In very simple terms digital exchanges are made up of 3 parts:
A core switching fabric called a 'route switch' or 'group switch' which connects 2MBit/sec digital lines together. Each of the 2Mbit/sec lines carry 30 calls simultaneously using time division multiplexing and lead either to other exchanges or to subscriber concentrators.
A subscriber concentrator terminates the customers phone lines, carries out analogue-digital conversion and concentrates them down onto 2Mbit/sec digital lines leading to the group switch. Concentration is needed for cost effectiveness - telephone traffic studies since telephony began have shown that each customers line is only in use for a very small percentage of the time therefore to provide enough exchange capacity for everyone to make a call at once is wasteful. The subscriber concentrator allows the core part of the exchange (the group switch) to be efficiently utilised.
The third part of a digital exchange is a central control computer often referred to as a 'processor'. The software running on the processor makes routing decisions and then instructs the group switch and concentrator what to do to make and break connections as required.
With System X the subscriber concentrator is called the Digital Subscriber Switching Subsystem (DSSS or DS3). This is what we currently have. Without a group switch or processor it can operate in isolation mode. This means it is capable of providing very basic telephone service between its own subscribers lines but not further afield. Calls are unbilled and more advanced facilities like Call Waiting, Ring back when free etc are not available.
The concentrator can be remote from the rest of the exchange - i.e in another exchange building many miles away. This allows a cost effective way of serving customers on smaller exchanges in villages or small towns without having to install a full System X exchange.

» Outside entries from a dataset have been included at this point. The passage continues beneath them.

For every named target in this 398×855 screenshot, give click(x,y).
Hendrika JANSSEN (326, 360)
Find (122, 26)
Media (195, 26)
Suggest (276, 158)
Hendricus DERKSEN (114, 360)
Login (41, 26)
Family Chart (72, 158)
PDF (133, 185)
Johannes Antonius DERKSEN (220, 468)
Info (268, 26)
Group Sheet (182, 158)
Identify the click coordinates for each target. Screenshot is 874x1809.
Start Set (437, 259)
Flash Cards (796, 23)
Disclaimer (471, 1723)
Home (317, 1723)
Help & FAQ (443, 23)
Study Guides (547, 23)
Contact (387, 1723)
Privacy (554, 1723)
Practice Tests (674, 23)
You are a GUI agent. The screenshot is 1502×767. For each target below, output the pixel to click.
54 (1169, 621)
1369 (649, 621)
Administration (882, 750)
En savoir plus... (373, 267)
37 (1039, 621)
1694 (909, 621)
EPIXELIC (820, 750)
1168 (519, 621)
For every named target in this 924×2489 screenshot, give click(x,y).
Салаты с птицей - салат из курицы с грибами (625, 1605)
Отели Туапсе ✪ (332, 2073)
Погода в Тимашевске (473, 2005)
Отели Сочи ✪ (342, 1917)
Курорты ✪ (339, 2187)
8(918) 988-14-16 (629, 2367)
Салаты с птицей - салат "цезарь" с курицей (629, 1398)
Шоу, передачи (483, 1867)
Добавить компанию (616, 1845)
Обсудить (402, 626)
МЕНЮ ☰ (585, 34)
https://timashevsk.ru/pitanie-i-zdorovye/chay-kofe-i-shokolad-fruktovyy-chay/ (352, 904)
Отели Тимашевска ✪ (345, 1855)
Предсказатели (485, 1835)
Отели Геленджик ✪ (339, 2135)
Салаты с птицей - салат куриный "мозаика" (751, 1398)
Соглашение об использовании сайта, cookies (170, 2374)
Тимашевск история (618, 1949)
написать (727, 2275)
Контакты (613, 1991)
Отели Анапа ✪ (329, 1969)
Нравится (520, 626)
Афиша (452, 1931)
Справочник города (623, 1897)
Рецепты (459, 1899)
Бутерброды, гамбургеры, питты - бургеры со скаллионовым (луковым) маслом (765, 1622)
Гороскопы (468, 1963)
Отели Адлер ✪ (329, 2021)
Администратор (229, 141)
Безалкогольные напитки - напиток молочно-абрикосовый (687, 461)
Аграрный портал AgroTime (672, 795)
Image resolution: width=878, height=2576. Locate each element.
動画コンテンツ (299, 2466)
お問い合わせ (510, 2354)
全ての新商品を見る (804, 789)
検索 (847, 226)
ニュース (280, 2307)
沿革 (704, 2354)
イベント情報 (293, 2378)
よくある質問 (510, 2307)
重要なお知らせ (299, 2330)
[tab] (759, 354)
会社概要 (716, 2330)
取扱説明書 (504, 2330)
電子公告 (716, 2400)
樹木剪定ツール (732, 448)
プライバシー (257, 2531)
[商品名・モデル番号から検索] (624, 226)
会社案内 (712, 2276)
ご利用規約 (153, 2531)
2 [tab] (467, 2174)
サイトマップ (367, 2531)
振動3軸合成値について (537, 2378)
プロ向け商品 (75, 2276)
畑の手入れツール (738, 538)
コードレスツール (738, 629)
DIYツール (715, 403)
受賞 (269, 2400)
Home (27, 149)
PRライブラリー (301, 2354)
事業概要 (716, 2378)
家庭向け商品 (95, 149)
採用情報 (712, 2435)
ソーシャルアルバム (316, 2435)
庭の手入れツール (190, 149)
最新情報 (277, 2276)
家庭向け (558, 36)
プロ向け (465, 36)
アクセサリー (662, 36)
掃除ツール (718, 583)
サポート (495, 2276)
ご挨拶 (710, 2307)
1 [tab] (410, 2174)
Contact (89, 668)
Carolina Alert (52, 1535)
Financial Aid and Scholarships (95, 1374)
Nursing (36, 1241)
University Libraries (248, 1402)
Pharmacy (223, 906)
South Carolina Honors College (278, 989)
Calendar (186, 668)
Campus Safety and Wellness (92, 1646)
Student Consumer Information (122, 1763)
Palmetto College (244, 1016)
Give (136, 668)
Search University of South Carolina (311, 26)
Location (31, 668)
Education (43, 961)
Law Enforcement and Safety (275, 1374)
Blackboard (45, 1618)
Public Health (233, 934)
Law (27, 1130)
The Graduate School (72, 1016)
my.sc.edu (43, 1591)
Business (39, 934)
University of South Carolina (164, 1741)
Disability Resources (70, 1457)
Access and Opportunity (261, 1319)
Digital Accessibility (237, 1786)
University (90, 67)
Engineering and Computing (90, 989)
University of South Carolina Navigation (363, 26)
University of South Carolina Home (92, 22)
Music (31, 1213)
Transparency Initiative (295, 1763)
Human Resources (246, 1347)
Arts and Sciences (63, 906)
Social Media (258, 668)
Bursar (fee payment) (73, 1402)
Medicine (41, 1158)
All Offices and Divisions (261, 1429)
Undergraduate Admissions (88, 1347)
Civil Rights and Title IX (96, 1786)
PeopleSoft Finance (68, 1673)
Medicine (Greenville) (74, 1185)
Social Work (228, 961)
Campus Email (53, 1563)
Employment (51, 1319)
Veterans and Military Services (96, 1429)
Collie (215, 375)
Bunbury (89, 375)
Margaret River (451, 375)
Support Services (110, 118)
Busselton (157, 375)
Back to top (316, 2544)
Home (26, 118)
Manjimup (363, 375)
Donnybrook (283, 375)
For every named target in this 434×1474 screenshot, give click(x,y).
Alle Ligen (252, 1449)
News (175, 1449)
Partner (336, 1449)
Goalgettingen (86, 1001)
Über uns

This is called a remote concentrator unit (RCU).
Over time we would like to acquire a group switch (called the Digital Switching Subsystem - DSS) and central processor (called Processor Utility Subsystem - PUS)
System X also has various other hardware based subsystems as well, necessary for a fully functioning exchange, and we are keen to acquire whatever surplus / scrap equipment we can, especially equipment from the Analogue Line Termination Subsystem (ALTS) & Signalling Interworking Subssytem (SIS) as this provides interworking with old analogue exchanges which we also have in our collection.